• DATASET
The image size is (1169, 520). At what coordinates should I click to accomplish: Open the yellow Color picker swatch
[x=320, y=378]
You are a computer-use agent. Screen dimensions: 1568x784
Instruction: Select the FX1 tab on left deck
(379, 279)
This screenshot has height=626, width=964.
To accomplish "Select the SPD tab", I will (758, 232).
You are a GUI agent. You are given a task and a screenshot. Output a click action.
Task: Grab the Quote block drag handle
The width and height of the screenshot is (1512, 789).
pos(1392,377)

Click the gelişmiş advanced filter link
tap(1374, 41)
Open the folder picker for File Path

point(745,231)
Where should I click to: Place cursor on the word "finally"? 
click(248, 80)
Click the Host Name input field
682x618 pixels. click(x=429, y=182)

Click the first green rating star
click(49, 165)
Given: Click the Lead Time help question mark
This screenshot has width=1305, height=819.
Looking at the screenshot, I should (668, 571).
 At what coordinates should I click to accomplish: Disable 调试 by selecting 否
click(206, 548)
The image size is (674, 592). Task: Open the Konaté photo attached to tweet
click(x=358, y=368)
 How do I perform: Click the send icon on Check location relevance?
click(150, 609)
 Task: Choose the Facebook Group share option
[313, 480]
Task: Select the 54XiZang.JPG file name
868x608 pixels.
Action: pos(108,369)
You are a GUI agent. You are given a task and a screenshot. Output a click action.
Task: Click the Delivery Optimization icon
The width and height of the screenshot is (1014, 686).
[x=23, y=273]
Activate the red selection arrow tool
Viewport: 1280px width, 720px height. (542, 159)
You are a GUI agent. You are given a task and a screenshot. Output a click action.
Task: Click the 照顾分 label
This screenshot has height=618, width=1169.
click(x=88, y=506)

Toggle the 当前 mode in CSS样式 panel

• ACTIVITY
Return every entry above with nothing altered.

• THE COMPLETED TASK
The image size is (1169, 520). At what coordinates should I click to accomplish: Open the yellow Color picker swatch
[x=320, y=378]
You are a computer-use agent. Screen dimensions: 1568x784
Instruction: Select the FX1 tab on left deck
(379, 279)
This screenshot has height=626, width=964.
To accomplish "Select the SPD tab", I will (758, 232).
You are a GUI agent. You are given a task and a screenshot. Output a click action.
Task: Grab the Quote block drag handle
The width and height of the screenshot is (1512, 789).
pos(1392,377)

Click the gelişmiş advanced filter link
tap(1374, 41)
Open the folder picker for File Path

point(745,231)
Where should I click to: Place cursor on the word "finally"? 
click(248, 80)
Click the Host Name input field
682x618 pixels. click(x=429, y=182)

Click the first green rating star
click(49, 165)
Given: Click the Lead Time help question mark
This screenshot has width=1305, height=819.
Looking at the screenshot, I should (668, 571).
 At what coordinates should I click to accomplish: Disable 调试 by selecting 否
click(206, 548)
The image size is (674, 592). Task: Open the Konaté photo attached to tweet
click(x=358, y=368)
 How do I perform: Click the send icon on Check location relevance?
click(150, 609)
 Task: Choose the Facebook Group share option
[313, 480]
Task: Select the 54XiZang.JPG file name
868x608 pixels.
Action: pos(108,369)
You are a GUI agent. You are given a task and a screenshot. Output a click action.
Task: Click the Delivery Optimization icon
The width and height of the screenshot is (1014, 686).
[x=23, y=273]
Activate the red selection arrow tool
Viewport: 1280px width, 720px height. (542, 159)
You are a GUI agent. You are given a task and a screenshot. Output a click action.
Task: Click the 照顾分 label
This screenshot has height=618, width=1169.
click(x=88, y=506)

Toggle the 当前 mode in CSS样式 panel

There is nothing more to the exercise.